Would you restate all of the entries verbatim, minus any images?

↓

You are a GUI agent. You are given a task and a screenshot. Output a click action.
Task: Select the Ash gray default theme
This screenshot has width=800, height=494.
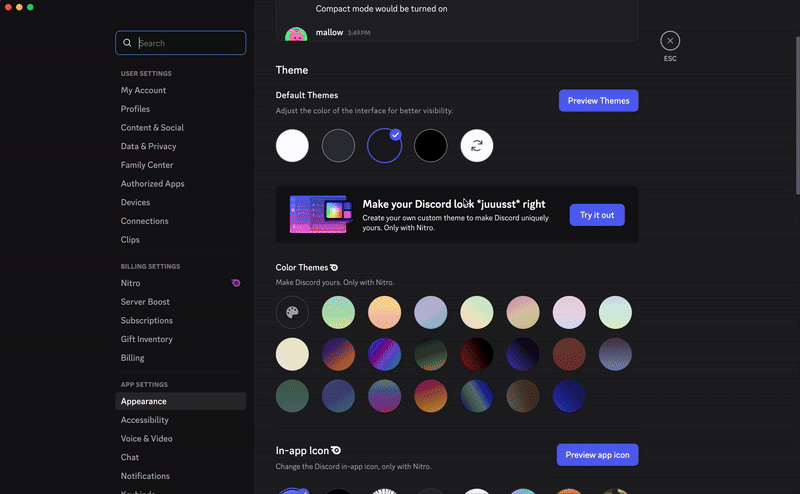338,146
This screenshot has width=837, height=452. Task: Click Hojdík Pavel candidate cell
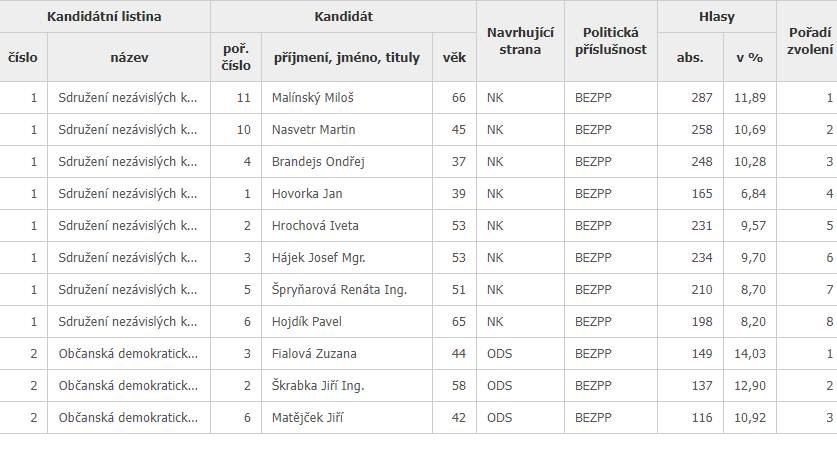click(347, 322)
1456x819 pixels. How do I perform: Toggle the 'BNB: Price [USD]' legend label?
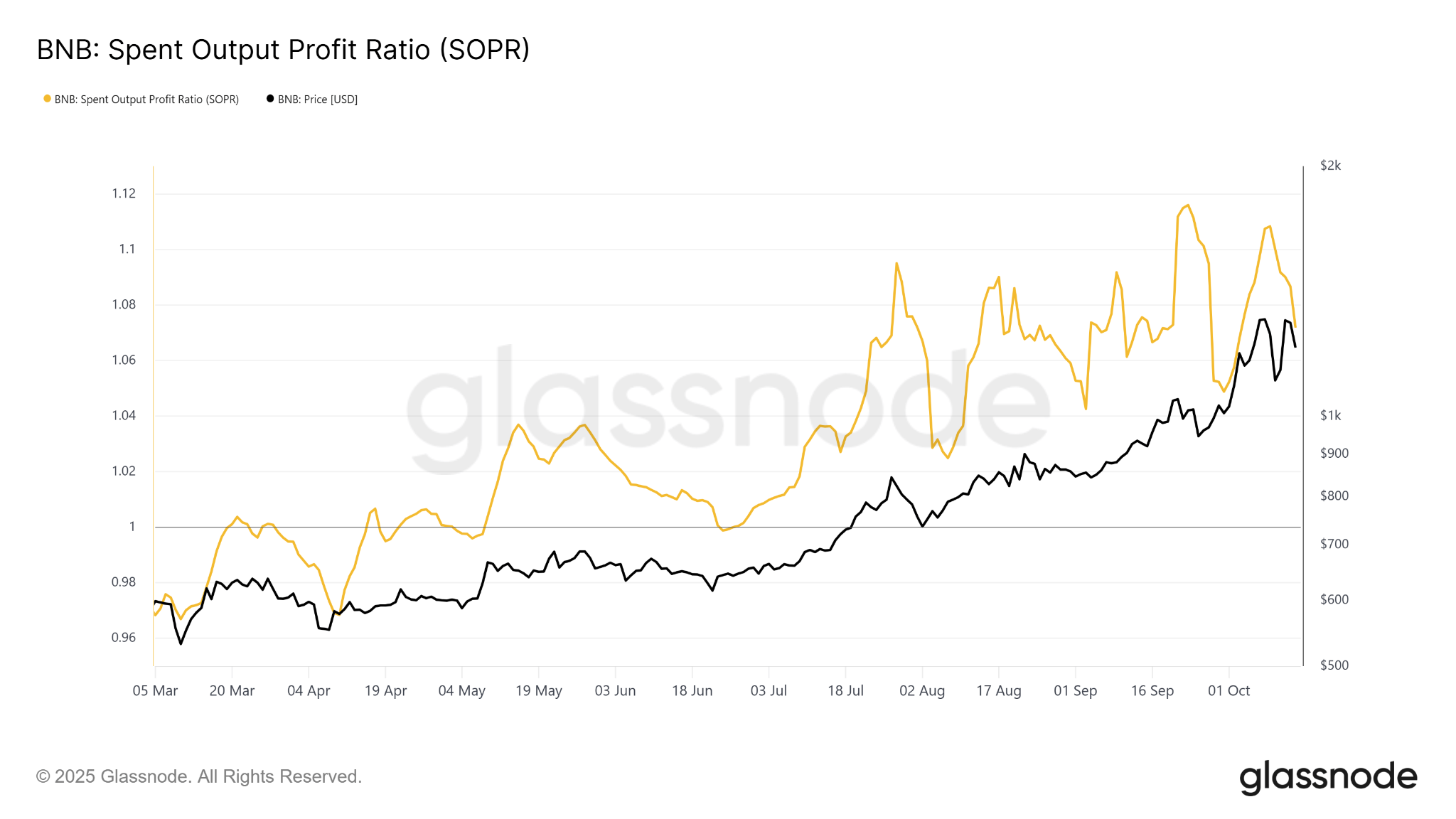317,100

↑

# Written solution
You are a GUI agent. You are given a task and a screenshot. Output a click action.
Task: Select the Ash gray default theme
This screenshot has width=800, height=494.
338,146
This screenshot has width=837, height=452. Task: Click Hojdík Pavel candidate cell
click(347, 322)
1456x819 pixels. How do I perform: Toggle the 'BNB: Price [USD]' legend label?
317,100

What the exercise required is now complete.